Among the other important pending bills is the one Finance Minister Arun Jaitley was to introduce. It's called The Banning of Unregulated Deposit Schemes Bill, 2018. The bill seeks to provide for a comprehensive mechanism to ban the unregulated deposits schemes and protect the interest of depositors. The Union Cabinet has just given its approval for introducing the two bills in Parliament that seek to protect the interests of investors. They are: The Banning of Unregulated Deposit Schemes Bill, 2018 and Chit Funds (Amendment) Bill, 2018. The two bills may look to have come quick on the heels of the PNB fraud.
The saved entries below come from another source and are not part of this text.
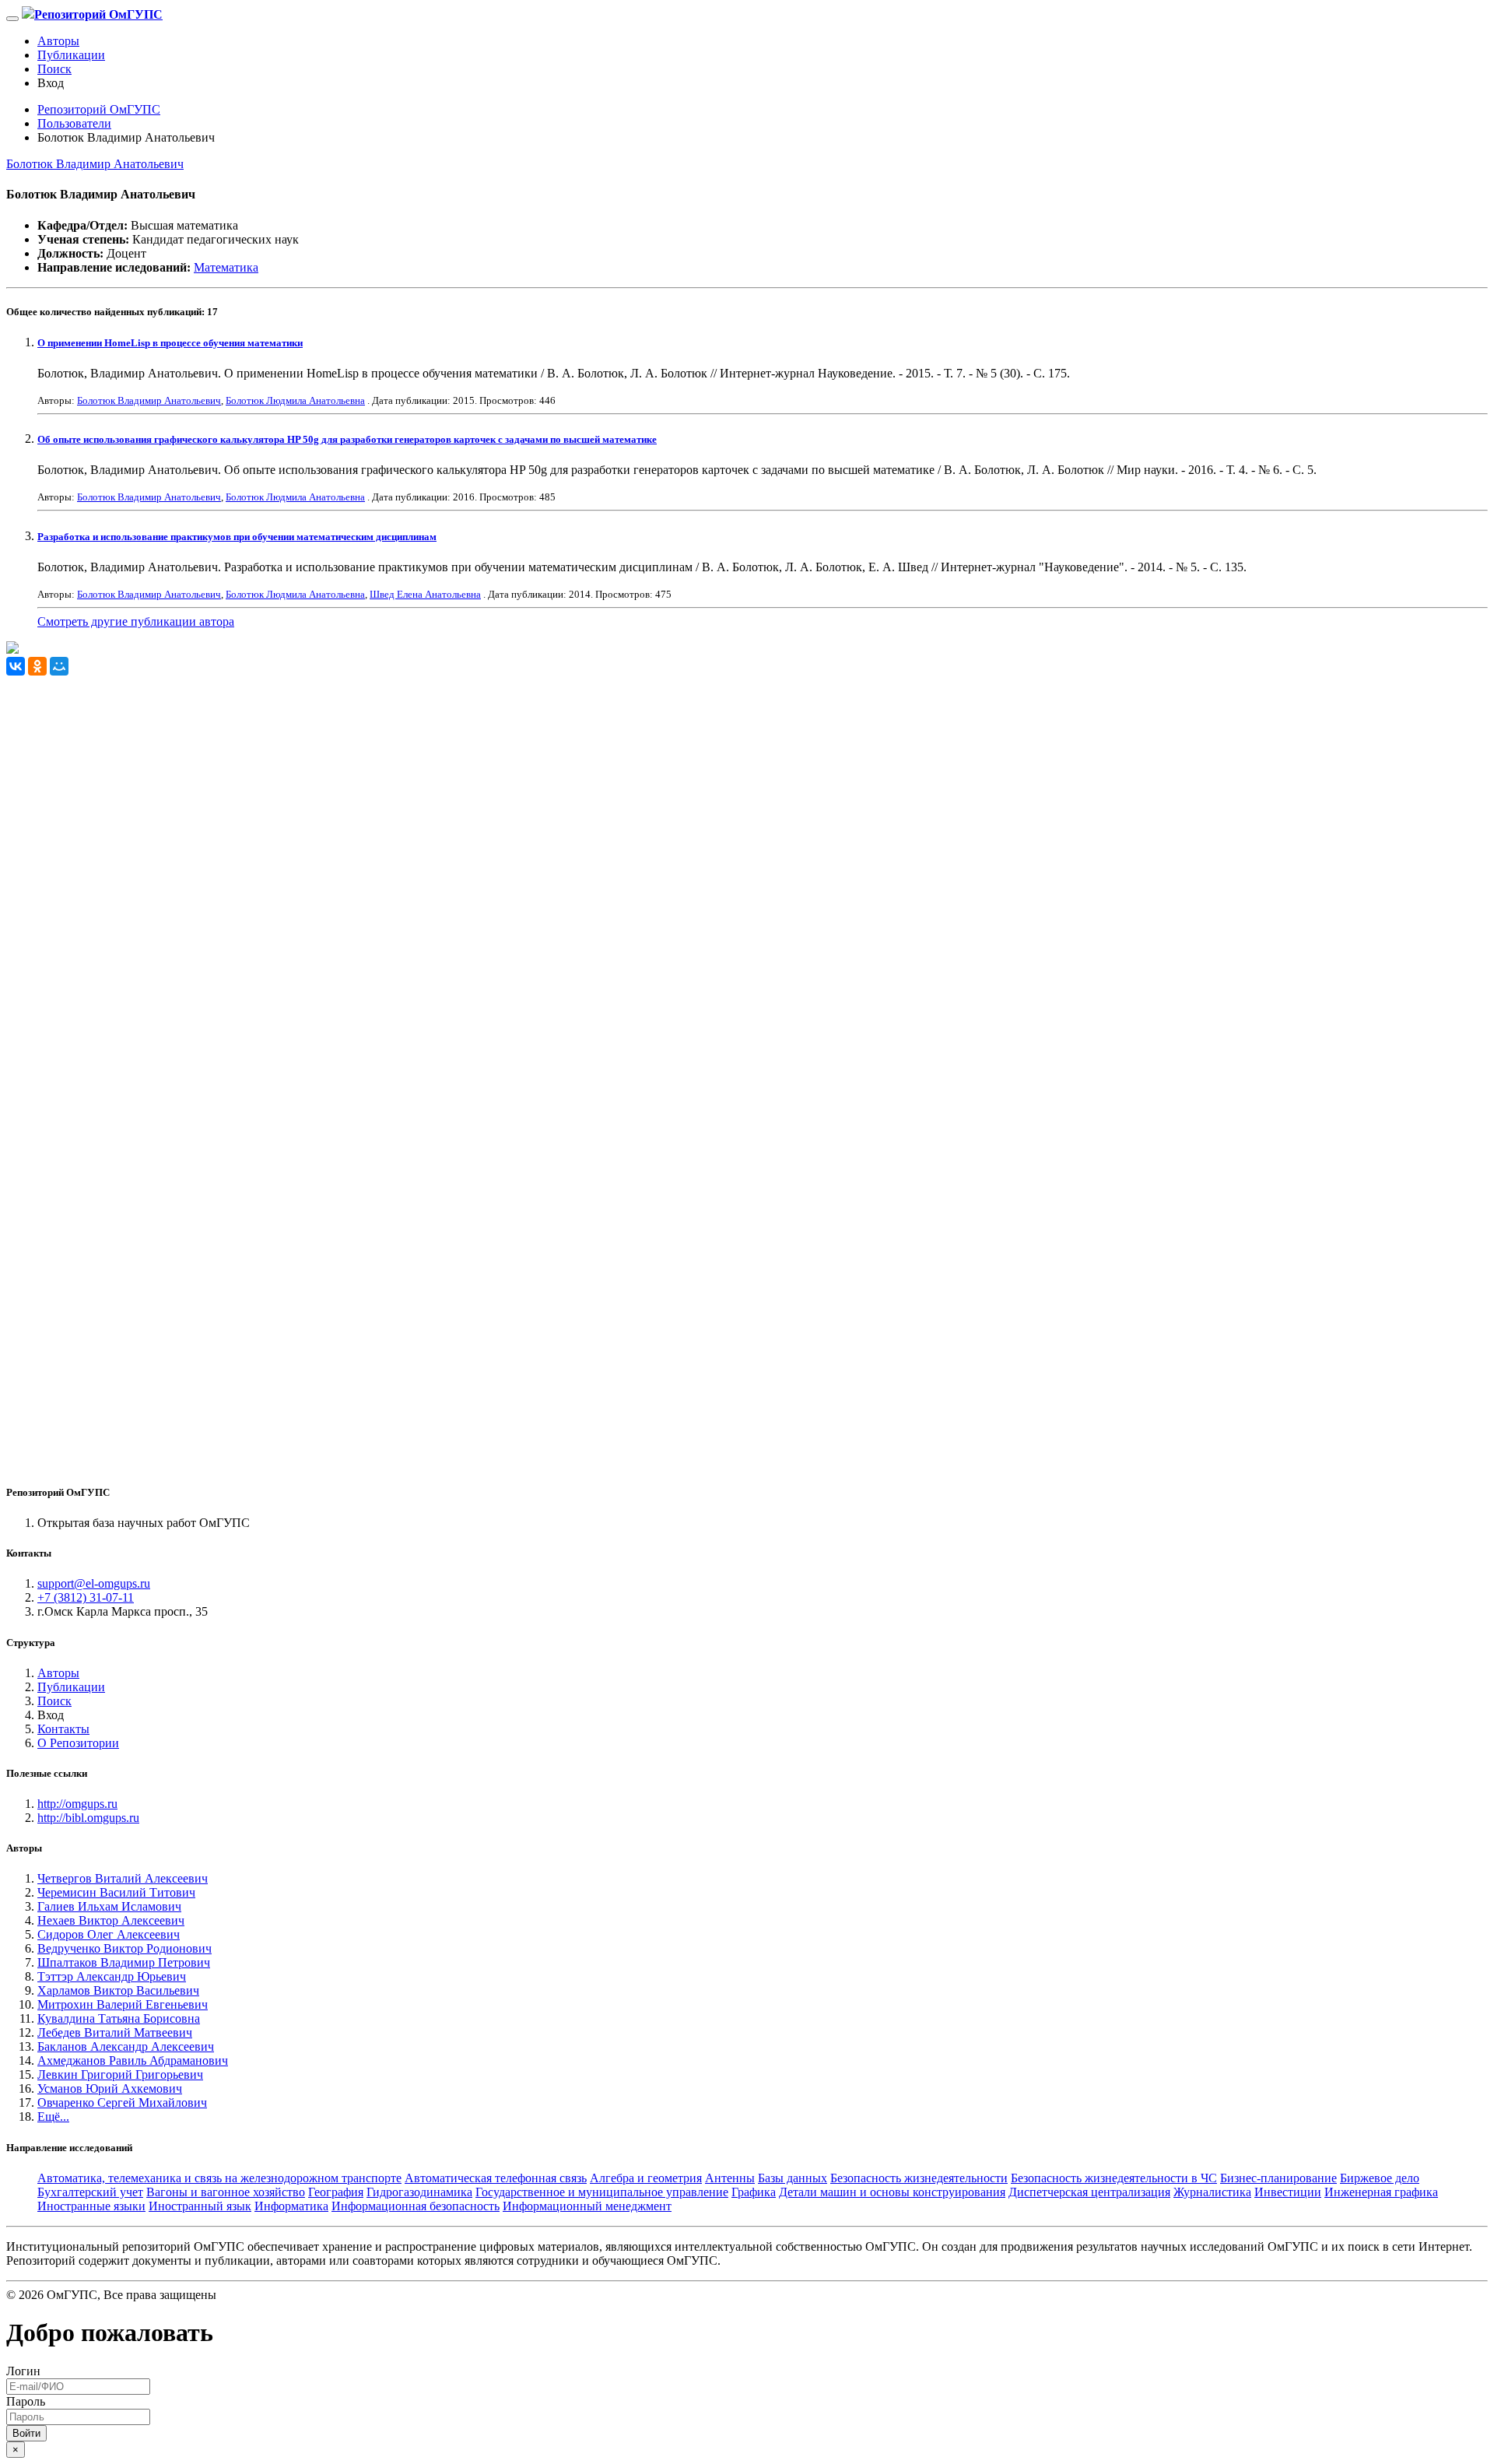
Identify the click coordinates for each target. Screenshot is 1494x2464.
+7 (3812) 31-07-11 (85, 1597)
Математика (226, 267)
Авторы (58, 40)
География (335, 2192)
But actually, they were considered at least two years ago. The finance minister had talked about a comprehensive legislation to deal with the problem of illicit deposit-taking schemes in his 2016-17 budget speech. Reportedly, regulatory gaps were misused by certain companies to cheat people of their hard-earned savings. The new bill seeks to put a complete end to such activities by banning all unregulated deposit schemes. The bill provides for complete prohibition of unregulated deposit taking activity. It seeks to empower state governments to have a 'competent authority' to ensure repayment of deposits in the event of default by a deposit taking establishment. The competent authority will have the power to attach assets of a defaulting establishment. It also provides for designation of courts to oversee repayment of depositors and to try offences under the act and listing of regulated deposit schemes. The bill seeks to provide deterrent punishment for promoting and operating an unregulated deposit-taking scheme and for fraudulent default in repayment to depositors. Further, the bill includes categorisation of offences, severe punishment for deterrence, creation of an online central database for deposits-related information, among many others. Now the fate of these important bills will now depend on the monsoon session in July provided that Parliament is allowed to function normally by its aggrieved members.